Tanya AI · Bagaimana konflik di Timur Tengah yang berkepanjangan dapat memengaruhi keputusan kenaikan suku bunga?

Bank Sentral Jepang dalam pertemuan kebijakan moneter bulan Maret memutuskan untuk mempertahankan suku bunga kebijakan pada 0,75% tanpa perubahan, tetapi notulen rapat terbaru yang dirilis menunjukkan bahwa perbedaan pendapat di kalangan pengambil keputusan mengenai prospek inflasi dan jalur kebijakan semakin membesar. Menghadapi peningkatan situasi di Timur Tengah yang menyebabkan volatilitas tajam pada harga energi, beberapa anggota menyampaikan kekhawatiran mendalam terhadap inflasi yang didorong oleh biaya serta efek putaran kedua yang ditimbulkannya, dengan suara hawkish yang lebih keras dibanding sebelumnya.

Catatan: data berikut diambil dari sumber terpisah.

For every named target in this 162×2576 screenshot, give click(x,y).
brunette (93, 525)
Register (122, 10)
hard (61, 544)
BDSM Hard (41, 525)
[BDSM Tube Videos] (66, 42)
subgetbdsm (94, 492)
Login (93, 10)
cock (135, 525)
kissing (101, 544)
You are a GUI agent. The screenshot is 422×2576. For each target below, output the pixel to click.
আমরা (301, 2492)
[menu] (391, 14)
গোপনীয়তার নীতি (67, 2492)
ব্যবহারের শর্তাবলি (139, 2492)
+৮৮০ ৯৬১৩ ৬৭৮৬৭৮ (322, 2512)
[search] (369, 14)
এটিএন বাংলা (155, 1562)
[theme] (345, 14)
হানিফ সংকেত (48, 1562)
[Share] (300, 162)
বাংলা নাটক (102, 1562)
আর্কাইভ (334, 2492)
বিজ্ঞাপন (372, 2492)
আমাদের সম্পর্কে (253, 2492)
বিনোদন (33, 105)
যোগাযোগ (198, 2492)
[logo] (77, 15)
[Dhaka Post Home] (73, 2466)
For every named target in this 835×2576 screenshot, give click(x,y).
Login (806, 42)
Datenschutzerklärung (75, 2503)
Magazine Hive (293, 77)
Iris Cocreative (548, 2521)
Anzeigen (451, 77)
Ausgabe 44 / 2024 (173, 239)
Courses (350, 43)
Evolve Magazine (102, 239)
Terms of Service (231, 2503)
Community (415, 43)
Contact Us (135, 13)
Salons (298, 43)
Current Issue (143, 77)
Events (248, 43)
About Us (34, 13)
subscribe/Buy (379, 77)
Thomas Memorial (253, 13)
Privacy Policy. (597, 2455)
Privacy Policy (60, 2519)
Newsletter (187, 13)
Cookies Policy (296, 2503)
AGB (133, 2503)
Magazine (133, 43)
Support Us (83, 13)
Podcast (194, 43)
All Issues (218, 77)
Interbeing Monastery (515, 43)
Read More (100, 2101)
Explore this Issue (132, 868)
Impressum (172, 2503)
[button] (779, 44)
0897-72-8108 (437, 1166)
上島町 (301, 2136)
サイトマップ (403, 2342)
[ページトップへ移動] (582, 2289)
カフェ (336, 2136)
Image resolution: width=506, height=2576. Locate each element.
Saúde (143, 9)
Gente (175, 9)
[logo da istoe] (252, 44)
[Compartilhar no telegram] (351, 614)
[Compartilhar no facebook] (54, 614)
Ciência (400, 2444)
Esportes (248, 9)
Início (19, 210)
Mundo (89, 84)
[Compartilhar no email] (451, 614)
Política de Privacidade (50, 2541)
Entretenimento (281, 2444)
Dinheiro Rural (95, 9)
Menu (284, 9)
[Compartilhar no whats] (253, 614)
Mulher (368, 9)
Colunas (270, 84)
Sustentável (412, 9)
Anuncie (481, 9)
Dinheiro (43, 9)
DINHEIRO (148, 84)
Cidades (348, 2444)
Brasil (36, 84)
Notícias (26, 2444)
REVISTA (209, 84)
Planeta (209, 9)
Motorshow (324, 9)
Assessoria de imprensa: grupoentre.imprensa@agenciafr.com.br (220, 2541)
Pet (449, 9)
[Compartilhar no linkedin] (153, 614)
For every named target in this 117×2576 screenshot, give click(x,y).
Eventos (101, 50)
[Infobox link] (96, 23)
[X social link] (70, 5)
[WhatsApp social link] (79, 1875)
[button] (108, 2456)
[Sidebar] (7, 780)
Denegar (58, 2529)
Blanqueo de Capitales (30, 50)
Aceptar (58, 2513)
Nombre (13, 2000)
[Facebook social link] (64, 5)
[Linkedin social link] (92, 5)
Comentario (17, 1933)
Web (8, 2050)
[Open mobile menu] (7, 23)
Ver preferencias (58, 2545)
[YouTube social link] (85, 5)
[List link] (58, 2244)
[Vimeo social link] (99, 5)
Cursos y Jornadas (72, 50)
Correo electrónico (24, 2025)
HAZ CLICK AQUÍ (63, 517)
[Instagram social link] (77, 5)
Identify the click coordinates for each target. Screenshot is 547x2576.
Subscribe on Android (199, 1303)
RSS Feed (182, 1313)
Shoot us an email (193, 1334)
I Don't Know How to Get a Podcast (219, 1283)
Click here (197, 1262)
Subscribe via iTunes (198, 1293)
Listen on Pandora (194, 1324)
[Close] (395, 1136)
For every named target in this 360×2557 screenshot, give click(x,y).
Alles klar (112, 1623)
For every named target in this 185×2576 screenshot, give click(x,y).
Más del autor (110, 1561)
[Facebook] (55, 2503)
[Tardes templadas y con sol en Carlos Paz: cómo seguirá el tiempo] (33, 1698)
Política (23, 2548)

Notulen menunjukkan bahwa sebagian anggota sangat menentang posisi akomodatif yang saat ini berlaku. Seorang anggota secara terbuka menyatakan bahwa Bank Sentral Jepang menghadapi risiko secara tidak sengaja tertinggal dari perkembangan. Anggota tersebut berpendapat bahwa, mengingat suku bunga kebijakan saat ini masih jauh di atas tingkat netral, jika bank sentral terlambat dalam menyesuaikan kebijakan, maka di masa depan bank mungkin terpaksa melakukan pengetatan kebijakan moneter secara cepat dan besar-besaran, yang dapat menyebabkan guncangan besar terhadap perekonomian.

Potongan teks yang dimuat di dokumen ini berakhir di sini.